D'autres réglettes adoptent les mêmes principes, mais leur système peut apporter plus de confusion. C'est par exemple le cas de « l'échelle des visages ». Il s'agit d'une règle sur laquelle les graduations sont représentés par des illustrations de visages. Les visages vont du moins crispé au plus crispé. Du plus heureux au moins heureux. Il s'agit alors pour le patient de sélectionner le visage qui lui correspond le plus.

Cependant, ce dispositif pose problème, parce que ses interprétations peuvent être multiples. En effet par exemple, si un patient ressent une douleur horrible, indépassable, mais que son visage est trop fatigué pour exprimer une émotion, il peut être tenté de sélectionner le second visage. Au contraire, si le patient est atteint d'un mal de dent minime, il peut être tenté de sectionner le dernier visage, qui a la bouche ouverte.

Mais nous comprenons que si cet outil a été développé en parallèle de l'échelle EVA, c'est pour palier à un problème qui peut survenir notamment avec les enfants de bas âge, qui est celui de l'abstraction. En effet, on peut comprendre que la figuration, ici les illustrations de visages, puisqu'elle permet de créer un lien avec des phénomènes réels, est plus facile à percevoir. Cette comparaison nous permet de préciser que la réglette EVA, si universelle soit-elle, nécessite tout de même une capacité d'abstraction.

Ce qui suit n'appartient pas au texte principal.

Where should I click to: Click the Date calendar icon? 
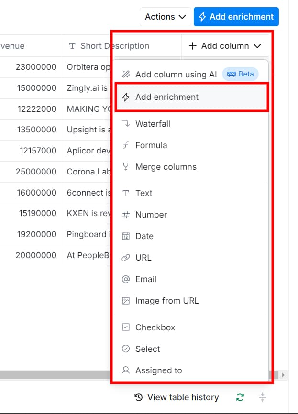point(127,236)
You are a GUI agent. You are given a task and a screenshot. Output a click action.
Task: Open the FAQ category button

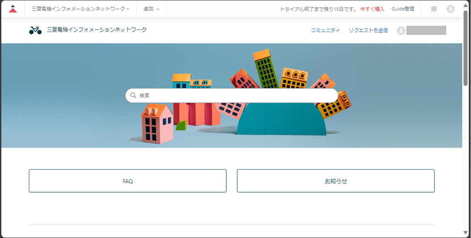pos(127,181)
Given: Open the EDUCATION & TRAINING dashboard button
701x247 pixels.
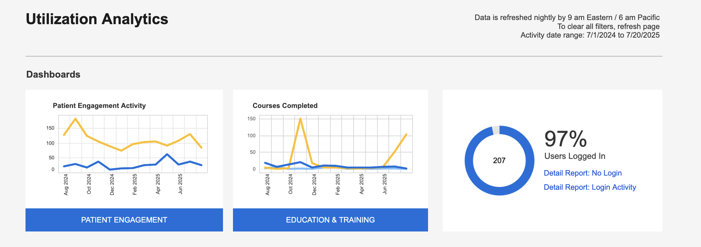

De façon plus anecdotique, il existe d'autres limites à cet outil. Puisqu'il est utilisé dans un univers médical, il est légitime de les observer. Si un patient est paralysé, et qu'il ne peut pas en particulier faire usage de ses mains, ils ne peut pas utiliser cet outil. Cette observation permet de se demander pourquoi l'outil graphique est plus légitime que le langage oral par exemple. Deux réponses peuvent être établies face à cette problématique. La première est celle qui consiste à dire que le langage ne permet pas de faire une comparaison quantitative entre la douleur ressentie du patient et la pire douleur qu'il puisse imaginer. En effet, si un patient dit avoir très mal, nous ne pouvons par exemple pas savoir si cette sensation se distingue beaucoup ou non de sa sensation d'avoir mal. La seconde est celle qui consiste à dire que le langage est fluctuant en fonction des personnalités, en fonction de leur culture, de leur passé... Cette réglette et son système graphique permet alors tout simplement de transformer une donnée subjective en une donnée objective pour que le professionnel puisse établir un soin adapté.

L'effet introspectif

Mais ce qui fait au final la richesse de cet outil, c'est que son résultat n'est pas seulement destiné au professionnel de la santé, avec le coté de la réglette qui lui est destiné, mais aussi au patient lui même. En effet, il lui permet d'avoir un regard critique sur son propre état.

En soit, contrairement aux principes de base des outils interactifs, l'outil ne va pas renvoyer à l'utilisateur une information traduite à partir d'une donnée qu'il a lui-même fourni, mais l'effort de réflexion pour faire fonctionner l'outil est suffisant. Le dispositif n'est pas seulement un outil de traduction pour le professionnel de la santé, mais aussi un outil de stimulation de la conscience pour le patient.

L'outil EVA aura en définitive été une réponse à un problème que la science peine à résoudre, celui de quantifier la donnée abstraite. Il se révèle être un outil de médiation universel, utilisable par tous, quelque soit notre sensibilité ou notre culture, à condition d'avoir une capacité d'abstraction suffisante. Suite à son utilisation, ses apports sont multiples. Le professionnel de santé récupère une traduction mesurée de la douleur, et le patient en a une conscience améliorée. Tant de solutions dans une petite forme de papier.